Of course, that’s not super helpful to customers who buy hardware at launch, but it has given some AMD users computers with longer lifespans than you’d think, and made many used AMD cards an even better bargain.
Why AMD’s FineWine era worked
A bit of smoke and mirrors
Credit: Ismar Hrnjicevic / How-To Geek
FineWine wasn’t magic, of course. The phenomenon was the result of a mix of factors. AMD’s architectures were in some cases a little too forward-thinking for the APIs of the day. Massively parallel with a focus on compute, they’d only come into their own with DirectX 12 and more modern games. NVIDIA’s cards at the time were better optimized to run current games well. Over time, NVIDIA cards would make similar architectural changes, but with better timing.
The other reason FineWine was a thing came down to driver maturity. As a much smaller company with fewer resources, it seems that AMD had some trouble releasing cards with optimized drivers. So, over time, the card would start performing as intended.
In both cases, you could frame FineWine not as the card getting better, but rather getting “less worse” over time. If you set the bar low at launch, the only way is up. However, there’s a third factor to take into account as well. AMD dominates console gaming. The two major home console series have now run on AMD GPUs for two generations, and so games are developed with that hardware in mind. This also gives newer titles a bit of a leg up, though it’s hard to know exactly by how much.
How AMD moved on from FineWine
It seems worse, but it’s actually better
Credit: Ismar Hrnjicevic / How-To Geek
With the shift to RDNA architecture, AMD made a deliberate change in philosophy. Modern Radeon GPUs are designed to perform well right out of the gate. Reviews on day one are much closer to what you could expect years later. There are still decent gains to be had on RDNA cards with game-specific optimizations (Spider-Man on PC is a great example), but the golden age of FineWine seems to be in the past now.

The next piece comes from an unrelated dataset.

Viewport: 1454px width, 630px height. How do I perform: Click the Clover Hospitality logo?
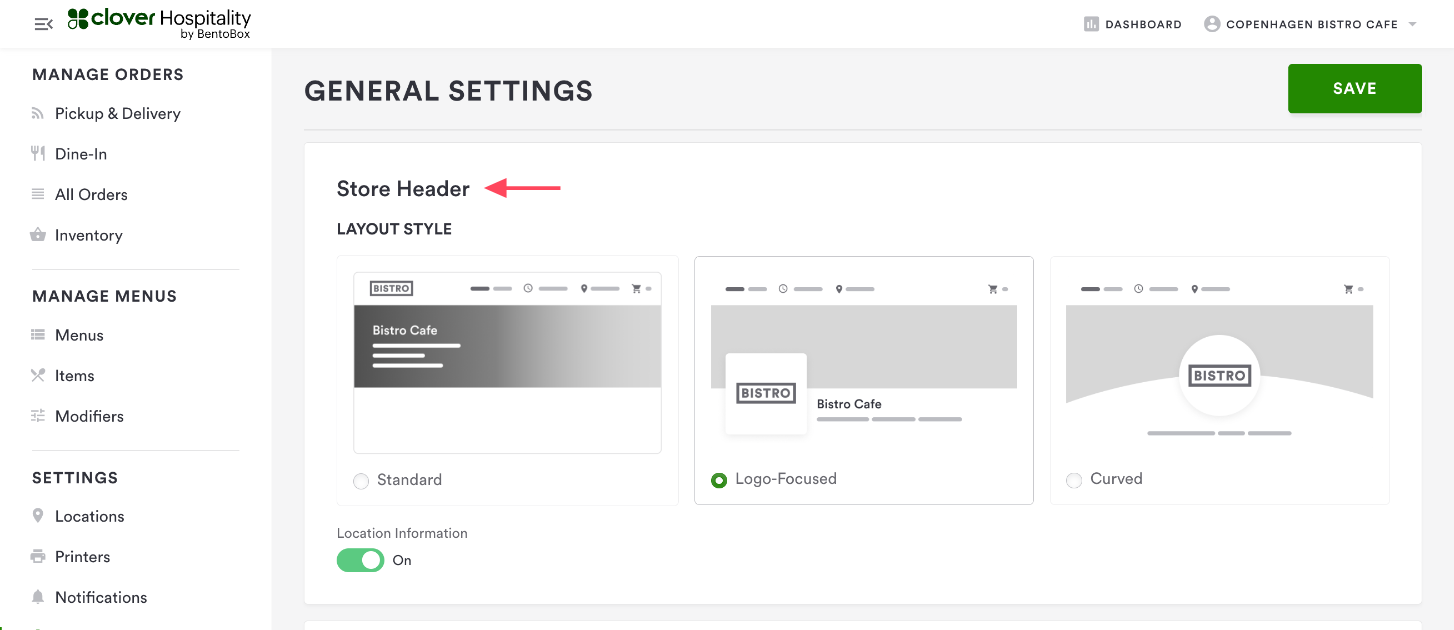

The AMD Radeon RX 9070 XT from Sapphire features 16GB of DDR6 memory, two HDMI and two DisplayPorts, and an overengineered cooling setup that will keep the card cool and whisper quiet no matter the workload.
NVIDIA kept the idea—but changed the formula
It’s all about AI
It’s funny, but these days I think of NVIDIA cards as the ones with major longevity. Take the venerable GTX 1080 and 1080 Ti cards. These cards only lost game-ready driver support in 2025, which doesn’t immediately make them useless, it just means no more optimization for those chips. What an incredible run, getting a decade of relevant game performance from a GPU!
But, that’s not really NVIDIA’s take on FineWine. Instead, the company has taken to adding new and better features to its cards long after they’ve been launched. Starting with the 20-series, the presence of machine-learning hardware means that by improving the AI algorithms for technologies like DLSS, these cards have become more performant with better image quality over time.
While NVIDIA has made some features of its AI technology exclusive to each generation, so far all post 10-series GPUs benefit from every new generation of DLSS. Compare that to AMD which not only offers inferior versions of this new upscaling technology, but has locked the better, more usable versions to later cards, such as the case with FSR Redstone.
FineWine is an ethos, not a brand
In the case of my humble RTX 4060 laptop, the release of DLSS 4.5 has opened new possibilities, notably the ability to target a 4K output resolution, which was certainly not on the table when I first took this computer out of the box. We might not call it “FineWine,” but it sure smells like it to me!